Iata recorded a fresh fall in air passenger traffic in February with international demand near 89% down on the February 2019 level, compared with 86% down in January.

Overall demand including domestic traffic was down 75% in February compared with 72% in January, according to Iata which noted “performance in all regions worsened”.

Domestic demand was down 51% versus February 2019 levels compared with 48% in January “largely owing to weakness in China driven by government requests that citizens stay at home during the Lunar New Year”.

New Iata director general Willie Walsh said: “February showed no indication of a recovery in demand.
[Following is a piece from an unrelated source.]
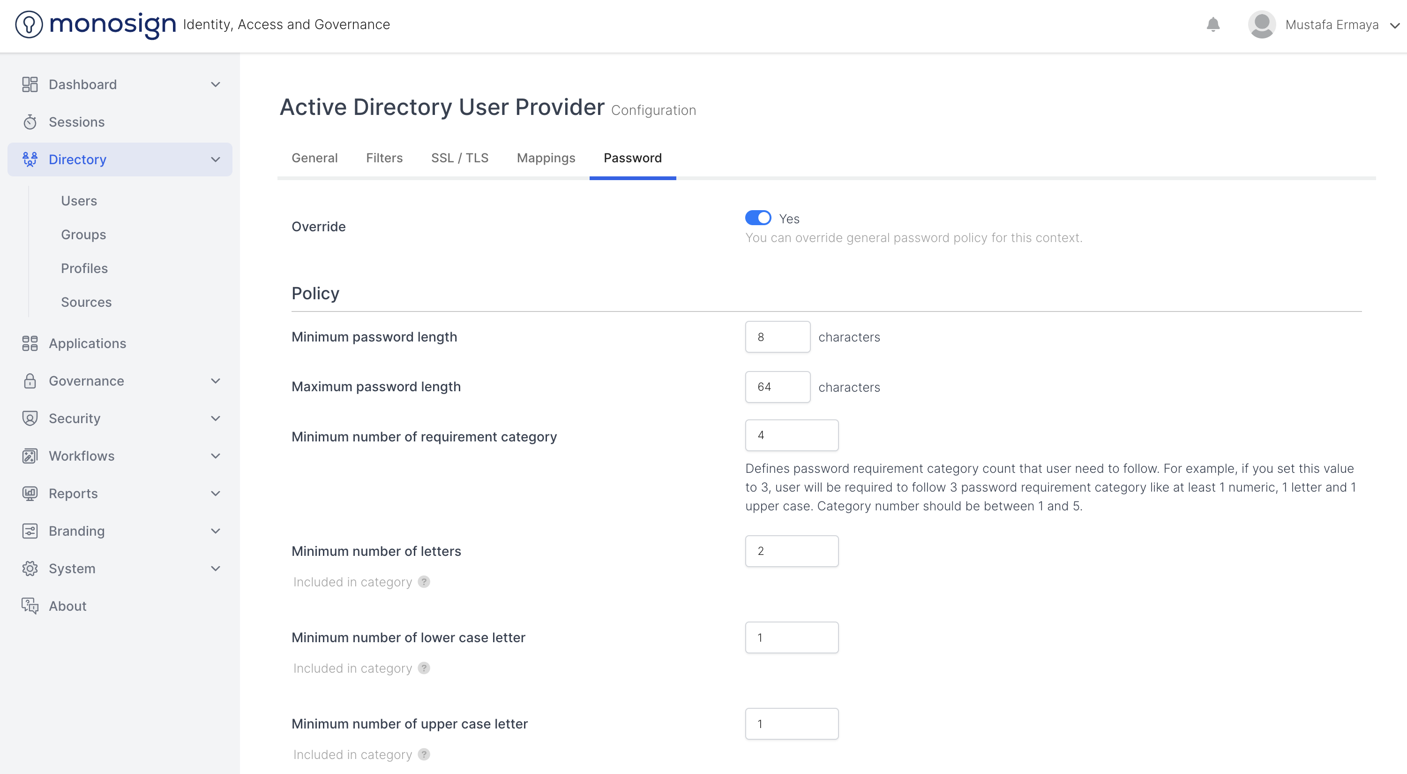Click the Governance lock icon
Image resolution: width=1407 pixels, height=774 pixels.
30,381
In fact, most indicators went in the wrong direction as travel restrictions tightened.”

However, he noted “an important exception” was Australia where “a relaxation of restrictions on domestic flying resulted in significantly more travel”. Walsh said: “This tells us people have not lost their desire to travel.”
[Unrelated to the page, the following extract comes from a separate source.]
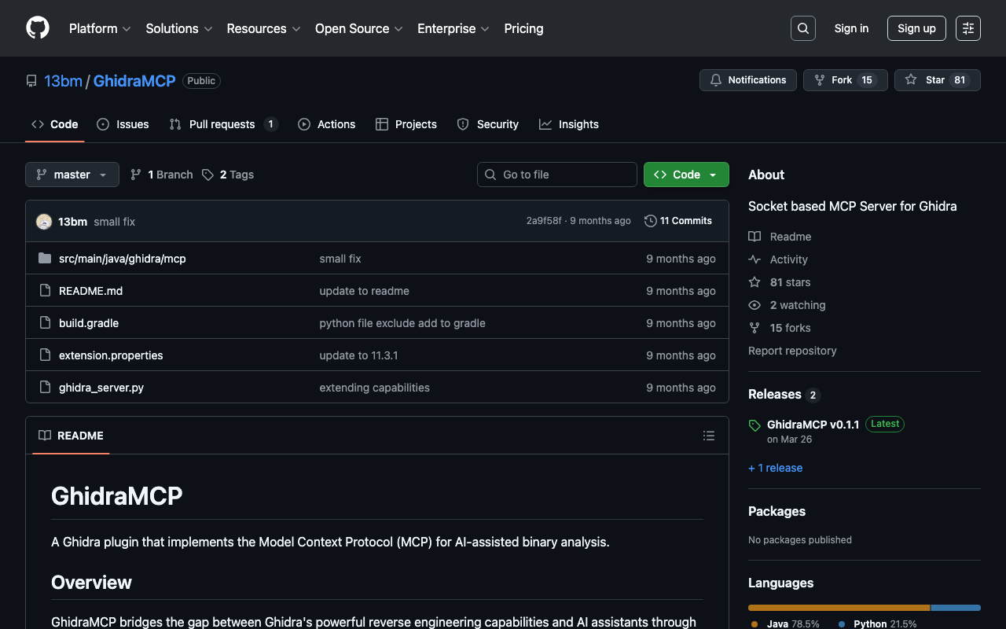
Task: Open the search magnifier icon
Action: click(802, 28)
Asia-Pacific airline traffic was down 95% on February 2019, unchanged from January, with the region suffering the steepest decline for an eighth consecutive month.

Capacity in the region was down 87.5% and the average load factor was barely 31%, also the worst by region.

European carriers saw an 89% decline in traffic versus February 2019, six percentage points worse than in January. Capacity shrank to 80.5% and the average load factor to just above 46%.

Demand in the Middle East was down 83%, only one percentage point worse than in January, with capacity at almost 69% and a load factor of 39%.

North American traffic declined to 83% of the 2019 level, down from 79% in January, with capacity at 64% and average load factor of almost 37%.

US domestic traffic saw a slight improvement from 58% down in January to 56% in February “driven by falling rates of contagion and accelerating vaccinations”.

Walsh welcomed a recent US Centers for Disease Control and Prevention (CDC) statement that vaccinated individuals can travel, saying: “That is good news.”

He called for the development of “global standards for digital Covid-19 test and vaccination certificates” and urged governments “to accept certificates digitally”.

Walsh argued: “Paper processes will not be sustainable when travel ramps up.” He noted: “The Iata Travel Pass app was developed in anticipation of this need to manage health credentials digitally.”

The government of Singapore announced this week it will accept health certificates through the Travel Pass app.